Rather than spending your money, your goal should be to grow your money. To grow your money successfully, you must learn to invest instead of constantly consuming. An easy example would be buying Microsoft stock (NASDAQ: MSFT) instead of the newest version of their software.
Once you decide to become an investor, you must learn to understand the intricacies that exist within the market. Many investment advisors could take advantage of you to pad their personal bank accounts when they should actually be focused on growing your investment accounts.
You must understand how mutual funds, stocks, index funds and other investments work. A key concept you should learn early on is the effect that fees will have on your future nest egg. Helpful hint: lower fees will result in more money in the future, all else equal.
If you do not know where your goal is, there is no way you can score. Do not wander aimlessly toward financial freedom. Take the time to figure out how much money you will need to be financially free.

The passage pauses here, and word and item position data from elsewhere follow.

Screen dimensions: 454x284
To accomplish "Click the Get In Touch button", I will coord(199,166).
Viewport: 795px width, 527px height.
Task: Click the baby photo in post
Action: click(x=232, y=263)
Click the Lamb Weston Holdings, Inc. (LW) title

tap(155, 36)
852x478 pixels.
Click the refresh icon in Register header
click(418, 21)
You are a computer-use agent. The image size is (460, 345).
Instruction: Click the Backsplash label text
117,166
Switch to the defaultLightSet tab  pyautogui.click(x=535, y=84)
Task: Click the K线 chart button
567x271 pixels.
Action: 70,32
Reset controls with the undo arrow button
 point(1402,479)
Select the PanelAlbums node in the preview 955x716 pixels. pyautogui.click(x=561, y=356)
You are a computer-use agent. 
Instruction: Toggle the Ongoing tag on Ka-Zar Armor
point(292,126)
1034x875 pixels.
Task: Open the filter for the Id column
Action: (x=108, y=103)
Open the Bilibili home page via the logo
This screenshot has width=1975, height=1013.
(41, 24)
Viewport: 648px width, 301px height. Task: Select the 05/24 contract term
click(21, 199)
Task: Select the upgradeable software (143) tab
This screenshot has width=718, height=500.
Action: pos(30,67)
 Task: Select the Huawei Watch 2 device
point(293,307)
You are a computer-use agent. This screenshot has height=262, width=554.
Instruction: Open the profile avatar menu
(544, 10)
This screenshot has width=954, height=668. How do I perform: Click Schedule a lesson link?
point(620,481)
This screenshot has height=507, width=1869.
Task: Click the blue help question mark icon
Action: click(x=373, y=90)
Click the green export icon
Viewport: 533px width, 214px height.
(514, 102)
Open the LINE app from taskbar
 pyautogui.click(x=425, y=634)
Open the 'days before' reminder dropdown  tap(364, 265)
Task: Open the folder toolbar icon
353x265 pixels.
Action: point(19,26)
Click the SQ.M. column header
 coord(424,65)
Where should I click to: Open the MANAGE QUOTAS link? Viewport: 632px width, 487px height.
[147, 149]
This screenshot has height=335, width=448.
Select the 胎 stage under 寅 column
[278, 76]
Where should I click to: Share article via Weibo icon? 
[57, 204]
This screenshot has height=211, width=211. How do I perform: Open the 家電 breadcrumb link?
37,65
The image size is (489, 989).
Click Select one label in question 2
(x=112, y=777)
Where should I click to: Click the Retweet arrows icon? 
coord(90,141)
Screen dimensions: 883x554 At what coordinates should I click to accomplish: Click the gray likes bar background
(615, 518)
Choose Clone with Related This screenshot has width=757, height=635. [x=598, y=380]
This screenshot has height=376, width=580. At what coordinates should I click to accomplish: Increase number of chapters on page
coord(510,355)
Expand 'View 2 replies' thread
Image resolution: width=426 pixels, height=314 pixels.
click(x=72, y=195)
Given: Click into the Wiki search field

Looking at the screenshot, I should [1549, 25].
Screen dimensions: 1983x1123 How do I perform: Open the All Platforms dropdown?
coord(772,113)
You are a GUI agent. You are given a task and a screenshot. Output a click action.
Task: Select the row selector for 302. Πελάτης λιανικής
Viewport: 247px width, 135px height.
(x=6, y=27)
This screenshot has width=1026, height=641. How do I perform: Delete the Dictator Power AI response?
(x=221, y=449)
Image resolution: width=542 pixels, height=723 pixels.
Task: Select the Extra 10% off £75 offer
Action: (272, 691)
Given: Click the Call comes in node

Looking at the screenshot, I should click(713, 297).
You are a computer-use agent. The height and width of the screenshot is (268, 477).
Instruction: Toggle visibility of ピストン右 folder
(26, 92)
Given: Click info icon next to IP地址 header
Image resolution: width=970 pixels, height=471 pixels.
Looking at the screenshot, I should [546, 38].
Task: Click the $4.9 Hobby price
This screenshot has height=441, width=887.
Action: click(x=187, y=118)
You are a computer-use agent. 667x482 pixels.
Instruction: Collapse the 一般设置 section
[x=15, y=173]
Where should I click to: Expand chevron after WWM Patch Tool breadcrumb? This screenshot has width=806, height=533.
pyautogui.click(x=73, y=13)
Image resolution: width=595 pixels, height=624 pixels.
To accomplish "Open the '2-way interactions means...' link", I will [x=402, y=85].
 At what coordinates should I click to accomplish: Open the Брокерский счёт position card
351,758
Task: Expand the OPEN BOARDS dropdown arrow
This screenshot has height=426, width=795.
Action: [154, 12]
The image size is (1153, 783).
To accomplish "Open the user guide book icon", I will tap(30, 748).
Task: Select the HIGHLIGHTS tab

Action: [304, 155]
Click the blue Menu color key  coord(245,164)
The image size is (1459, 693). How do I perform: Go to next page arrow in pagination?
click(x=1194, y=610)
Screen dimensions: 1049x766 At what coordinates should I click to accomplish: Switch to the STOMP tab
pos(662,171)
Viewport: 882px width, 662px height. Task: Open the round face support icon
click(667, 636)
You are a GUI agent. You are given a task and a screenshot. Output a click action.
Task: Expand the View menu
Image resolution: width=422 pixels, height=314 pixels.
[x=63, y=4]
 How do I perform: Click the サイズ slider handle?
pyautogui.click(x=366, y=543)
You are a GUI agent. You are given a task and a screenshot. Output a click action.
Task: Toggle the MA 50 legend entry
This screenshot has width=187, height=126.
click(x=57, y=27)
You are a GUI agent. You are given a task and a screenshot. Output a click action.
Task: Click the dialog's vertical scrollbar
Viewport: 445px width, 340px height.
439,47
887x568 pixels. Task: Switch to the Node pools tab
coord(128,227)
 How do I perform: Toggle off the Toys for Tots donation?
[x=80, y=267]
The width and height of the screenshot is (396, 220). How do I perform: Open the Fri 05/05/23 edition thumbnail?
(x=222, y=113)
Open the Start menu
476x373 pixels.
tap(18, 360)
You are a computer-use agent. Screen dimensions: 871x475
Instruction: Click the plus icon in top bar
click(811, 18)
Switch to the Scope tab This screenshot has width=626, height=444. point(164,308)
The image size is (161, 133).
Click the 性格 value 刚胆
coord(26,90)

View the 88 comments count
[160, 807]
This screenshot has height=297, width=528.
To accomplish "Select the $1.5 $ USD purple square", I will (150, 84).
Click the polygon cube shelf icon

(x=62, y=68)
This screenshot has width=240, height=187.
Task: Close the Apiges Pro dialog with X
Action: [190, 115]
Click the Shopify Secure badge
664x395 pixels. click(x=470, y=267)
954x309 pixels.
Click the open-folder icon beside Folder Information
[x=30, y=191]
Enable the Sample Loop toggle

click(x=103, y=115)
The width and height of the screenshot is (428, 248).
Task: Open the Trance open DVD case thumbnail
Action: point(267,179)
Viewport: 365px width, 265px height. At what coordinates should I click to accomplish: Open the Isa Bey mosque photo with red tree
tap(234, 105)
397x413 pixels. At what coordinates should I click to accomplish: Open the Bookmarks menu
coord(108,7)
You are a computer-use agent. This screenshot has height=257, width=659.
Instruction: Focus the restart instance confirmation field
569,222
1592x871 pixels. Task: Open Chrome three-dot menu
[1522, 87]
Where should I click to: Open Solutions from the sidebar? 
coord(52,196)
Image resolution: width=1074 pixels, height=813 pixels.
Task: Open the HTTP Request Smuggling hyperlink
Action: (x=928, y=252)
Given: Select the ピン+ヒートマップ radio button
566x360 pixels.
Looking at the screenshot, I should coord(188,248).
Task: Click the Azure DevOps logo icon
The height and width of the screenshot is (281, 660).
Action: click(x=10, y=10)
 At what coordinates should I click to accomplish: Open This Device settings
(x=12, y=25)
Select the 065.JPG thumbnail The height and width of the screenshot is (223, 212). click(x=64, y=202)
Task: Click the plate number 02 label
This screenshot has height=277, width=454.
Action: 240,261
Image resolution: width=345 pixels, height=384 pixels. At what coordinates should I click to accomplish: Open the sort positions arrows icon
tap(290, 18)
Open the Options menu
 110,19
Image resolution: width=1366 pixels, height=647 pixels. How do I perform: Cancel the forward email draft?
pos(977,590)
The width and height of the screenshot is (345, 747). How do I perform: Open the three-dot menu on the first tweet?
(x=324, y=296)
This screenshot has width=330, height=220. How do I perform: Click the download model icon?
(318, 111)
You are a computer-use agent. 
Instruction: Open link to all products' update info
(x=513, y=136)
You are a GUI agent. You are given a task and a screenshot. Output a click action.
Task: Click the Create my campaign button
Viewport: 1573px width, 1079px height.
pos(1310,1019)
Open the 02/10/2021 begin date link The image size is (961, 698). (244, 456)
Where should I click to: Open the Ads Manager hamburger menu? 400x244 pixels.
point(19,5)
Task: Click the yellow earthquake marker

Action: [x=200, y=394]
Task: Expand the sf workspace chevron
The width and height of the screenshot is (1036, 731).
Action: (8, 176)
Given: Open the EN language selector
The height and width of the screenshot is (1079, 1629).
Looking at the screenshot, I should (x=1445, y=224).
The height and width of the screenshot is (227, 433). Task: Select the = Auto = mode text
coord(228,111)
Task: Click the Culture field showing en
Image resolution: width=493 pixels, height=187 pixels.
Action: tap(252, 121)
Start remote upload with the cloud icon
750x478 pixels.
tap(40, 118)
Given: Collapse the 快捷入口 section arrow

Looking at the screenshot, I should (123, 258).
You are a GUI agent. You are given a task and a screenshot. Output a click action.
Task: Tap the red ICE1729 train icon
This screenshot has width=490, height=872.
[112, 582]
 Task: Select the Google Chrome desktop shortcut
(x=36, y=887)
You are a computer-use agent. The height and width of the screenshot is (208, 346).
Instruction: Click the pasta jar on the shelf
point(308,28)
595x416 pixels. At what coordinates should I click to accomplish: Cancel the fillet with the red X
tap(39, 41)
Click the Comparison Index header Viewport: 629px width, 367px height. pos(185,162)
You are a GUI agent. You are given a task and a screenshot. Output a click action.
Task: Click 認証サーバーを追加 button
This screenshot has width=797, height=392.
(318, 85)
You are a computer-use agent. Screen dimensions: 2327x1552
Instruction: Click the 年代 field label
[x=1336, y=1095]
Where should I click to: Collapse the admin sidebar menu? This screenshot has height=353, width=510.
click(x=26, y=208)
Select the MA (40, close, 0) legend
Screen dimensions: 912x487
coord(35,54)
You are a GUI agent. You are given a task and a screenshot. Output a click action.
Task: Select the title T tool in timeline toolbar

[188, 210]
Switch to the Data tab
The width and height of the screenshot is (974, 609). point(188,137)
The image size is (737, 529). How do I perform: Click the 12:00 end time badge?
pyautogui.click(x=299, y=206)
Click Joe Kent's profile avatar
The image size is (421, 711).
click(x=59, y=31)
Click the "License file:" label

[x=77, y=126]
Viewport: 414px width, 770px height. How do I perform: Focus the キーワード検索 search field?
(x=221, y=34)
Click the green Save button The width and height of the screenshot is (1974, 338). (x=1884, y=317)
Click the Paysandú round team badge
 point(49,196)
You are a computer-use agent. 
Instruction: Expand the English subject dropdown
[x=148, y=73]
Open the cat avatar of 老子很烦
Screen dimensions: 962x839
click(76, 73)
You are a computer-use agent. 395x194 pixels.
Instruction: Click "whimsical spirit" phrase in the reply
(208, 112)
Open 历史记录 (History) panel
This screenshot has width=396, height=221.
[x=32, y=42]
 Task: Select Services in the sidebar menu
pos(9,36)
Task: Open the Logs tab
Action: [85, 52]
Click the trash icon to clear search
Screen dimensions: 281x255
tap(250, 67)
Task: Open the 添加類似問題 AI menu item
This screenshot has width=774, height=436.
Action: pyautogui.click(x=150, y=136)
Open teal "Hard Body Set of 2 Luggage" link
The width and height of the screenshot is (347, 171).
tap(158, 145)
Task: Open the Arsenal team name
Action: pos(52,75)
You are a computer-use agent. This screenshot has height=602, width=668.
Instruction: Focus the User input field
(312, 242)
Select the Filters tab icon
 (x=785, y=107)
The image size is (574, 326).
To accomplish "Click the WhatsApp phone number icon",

Once you are armed with that information, you will be able to work backwards from that number to figure out how you can get there.
The most important investment decision of your life is your asset allocation. This will influence how much you need to commit to reach your goals, so learn about different asset classes. Choose an allocation that satisfies your risk tolerance, while helping you to achieve your goals within your ideal time range.
Instead of focusing solely on assets, you should concentrate on creating a lifetime income plan. Many financial professionals are compensated by how much money they manage. Do not let them trick you into thinking paper assets, such as stocks and bonds, are the only way to retire. Instead, plan how you will earn income throughout your life. Alternatives do exist, such as rental real estate.
Do not learn how to invest from your coworkers. Their investing knowledge is probably mediocre at best. Instead, learn from the best and brightest investors by watching their interviews, speeches or even their investment decisions if they are disclosed. For instance, Warren Buffett writes an annual letter to his shareholders every year at Berkshire Hathaway.
Just do it. Get started today. Do not wait to start growing your wealth. The earlier you make the commitment, the more time your money will have to grow and work for you.
Another great way to double down on your commitment and accountability is to share your newfound knowledge with friends and encourage them to join you on your journey.
If you want to pursue these seven steps, then your first investment should be a copy of Tony Robbins' latest tome to get all of the details.